National Observer: A first-hand account of government surveillance
This journalist experienced first hand what Canada will look like if Bill C-51 is passed. Keep speaking up at StopC51.ca Article by Darren Fleet for the National Observer Out of morbid curiosity I made a Freedom of Information request to the government spy agency, CSIS. I asked them if I had ever been subject to surveillance. To help with their inquiry, I gave them my name, and a brief description of my activities over the past five years – writing, environmental and social activism, and working for the Vancouver Observer and Adbusters magazine.
What I received in reply scared the shit out of me. It said:
Pursuant to subsection 10(2) of the Act, we neither confirm nor deny that the records you requested exist. We are, however, advising you, as required by paragraph 10(1)(b) of the Act that such records, if they existed, could reasonably be expected to be exempted under one or more of sections 15(1) (as it relates to the efforts of Canada towards detecting, preventing or suppressing subversive or hostile activities), 16(1)(a), and (c), of the Act.

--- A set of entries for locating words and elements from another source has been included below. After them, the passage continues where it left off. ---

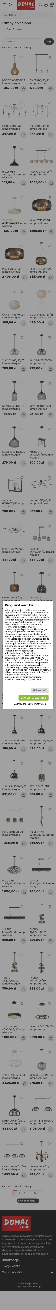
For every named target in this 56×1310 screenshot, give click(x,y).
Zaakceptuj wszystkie (33, 697)
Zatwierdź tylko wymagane (30, 703)
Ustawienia (39, 690)
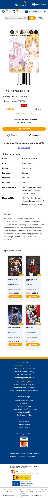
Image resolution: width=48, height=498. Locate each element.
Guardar (14, 135)
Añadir (25, 128)
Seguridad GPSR (24, 148)
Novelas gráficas (35, 201)
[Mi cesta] (14, 11)
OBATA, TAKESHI (19, 96)
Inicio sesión (41, 4)
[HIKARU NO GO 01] (24, 51)
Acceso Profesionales (37, 11)
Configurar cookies (24, 415)
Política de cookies (24, 412)
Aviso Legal (24, 403)
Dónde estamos (24, 427)
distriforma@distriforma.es (24, 378)
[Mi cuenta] (26, 11)
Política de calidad (24, 406)
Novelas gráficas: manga (32, 204)
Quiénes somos (24, 425)
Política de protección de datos (24, 409)
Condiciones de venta (24, 400)
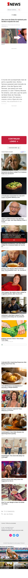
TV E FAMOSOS (9, 511)
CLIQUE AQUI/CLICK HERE (17, 530)
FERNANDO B (4, 26)
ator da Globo (8, 514)
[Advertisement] (14, 63)
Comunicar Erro (13, 147)
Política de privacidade (11, 523)
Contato (3, 523)
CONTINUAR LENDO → (14, 140)
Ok (14, 240)
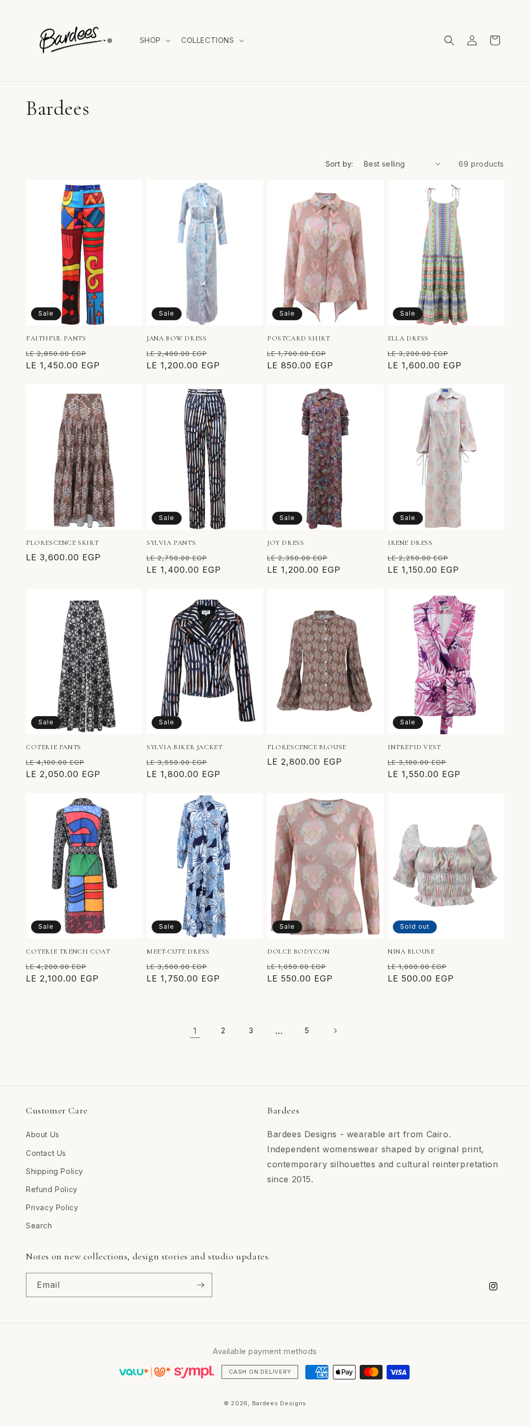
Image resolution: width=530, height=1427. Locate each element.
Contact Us (46, 1153)
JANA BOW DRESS (176, 338)
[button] (154, 40)
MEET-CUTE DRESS (178, 951)
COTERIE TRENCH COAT (68, 951)
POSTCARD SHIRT (298, 338)
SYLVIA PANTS (171, 543)
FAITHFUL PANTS (56, 338)
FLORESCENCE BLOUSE (306, 747)
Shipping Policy (54, 1171)
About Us (43, 1134)
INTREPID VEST (414, 747)
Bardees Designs (279, 1403)
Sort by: (340, 163)
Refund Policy (52, 1189)
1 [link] (195, 1030)
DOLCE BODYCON (298, 951)
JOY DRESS (285, 543)
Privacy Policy (52, 1207)
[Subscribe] (200, 1285)
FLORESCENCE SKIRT (62, 543)
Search (39, 1225)
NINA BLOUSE (411, 951)
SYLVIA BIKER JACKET (184, 747)
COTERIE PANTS (53, 747)
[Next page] (334, 1030)
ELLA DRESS (408, 338)
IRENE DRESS (410, 543)
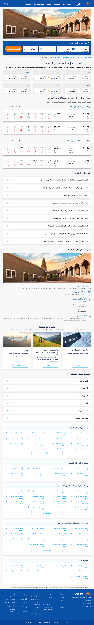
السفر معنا (57, 4)
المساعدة (28, 4)
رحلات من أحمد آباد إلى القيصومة (81, 503)
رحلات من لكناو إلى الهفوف (39, 444)
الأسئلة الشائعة (35, 599)
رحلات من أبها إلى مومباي (16, 533)
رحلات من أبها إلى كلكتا (81, 533)
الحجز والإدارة (67, 4)
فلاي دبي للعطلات (24, 607)
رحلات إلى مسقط (10, 602)
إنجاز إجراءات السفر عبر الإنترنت (35, 595)
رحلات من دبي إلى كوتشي (61, 566)
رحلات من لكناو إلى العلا (37, 438)
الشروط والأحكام (86, 603)
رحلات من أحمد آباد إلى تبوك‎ (16, 503)
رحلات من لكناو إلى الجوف (37, 433)
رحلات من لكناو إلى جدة (60, 449)
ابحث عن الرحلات (13, 48)
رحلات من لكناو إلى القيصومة (82, 444)
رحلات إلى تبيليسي (12, 595)
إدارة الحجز (49, 594)
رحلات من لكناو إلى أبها (81, 433)
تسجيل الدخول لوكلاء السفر (36, 614)
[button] (47, 180)
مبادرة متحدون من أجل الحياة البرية (47, 608)
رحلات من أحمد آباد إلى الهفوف (38, 503)
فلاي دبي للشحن (47, 604)
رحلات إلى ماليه (10, 606)
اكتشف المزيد (80, 365)
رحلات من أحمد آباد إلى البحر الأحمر (60, 492)
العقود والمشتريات (36, 603)
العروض (62, 597)
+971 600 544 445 (85, 607)
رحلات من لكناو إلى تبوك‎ (16, 443)
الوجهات (49, 4)
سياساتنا (88, 600)
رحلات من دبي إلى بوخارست (83, 566)
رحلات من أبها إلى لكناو (38, 533)
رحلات (77, 57)
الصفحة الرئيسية (86, 57)
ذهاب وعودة (83, 43)
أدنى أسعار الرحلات (24, 595)
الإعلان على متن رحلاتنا (35, 609)
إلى (70, 47)
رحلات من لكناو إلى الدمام (16, 433)
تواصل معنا (49, 601)
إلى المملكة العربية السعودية (63, 57)
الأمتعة (63, 604)
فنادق (25, 602)
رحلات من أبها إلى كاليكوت (18, 529)
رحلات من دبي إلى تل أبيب (17, 566)
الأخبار (50, 597)
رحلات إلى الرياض (10, 599)
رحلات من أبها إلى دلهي (37, 528)
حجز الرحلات (62, 594)
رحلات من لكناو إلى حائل (37, 449)
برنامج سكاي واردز (39, 4)
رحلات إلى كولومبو (12, 610)
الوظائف (25, 611)
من (87, 47)
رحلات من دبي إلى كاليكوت (39, 566)
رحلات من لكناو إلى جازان (81, 449)
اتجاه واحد (73, 43)
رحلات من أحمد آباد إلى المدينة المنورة (60, 503)
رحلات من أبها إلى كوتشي (61, 534)
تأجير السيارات (23, 599)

Yep. Subversive and hostile. Me. Ph.D. student. Married. Father. Fantasy Football addict. Gardener.
Now in all fairness, I made a pretty broad request. And as any journalist knows, you never ask more than one question in a question, otherwise folks just answer whatever they want to and ignore the rest. Yet still, I was hoping for something that would calm a few of my more anxious nerves.
Since that day in April, the letter has remained on my desk, untouched but resonant with the proverbial deafening silence. Some days I want to frame it. Some days I tell jokes about it. Some days I want to exercise my right of appeal under the Access to Information Act, and send it back to them. Most days, however, I just want to forget about it, and try not kick myself too much for giving the spy agency any more reason to look, or not look, at me.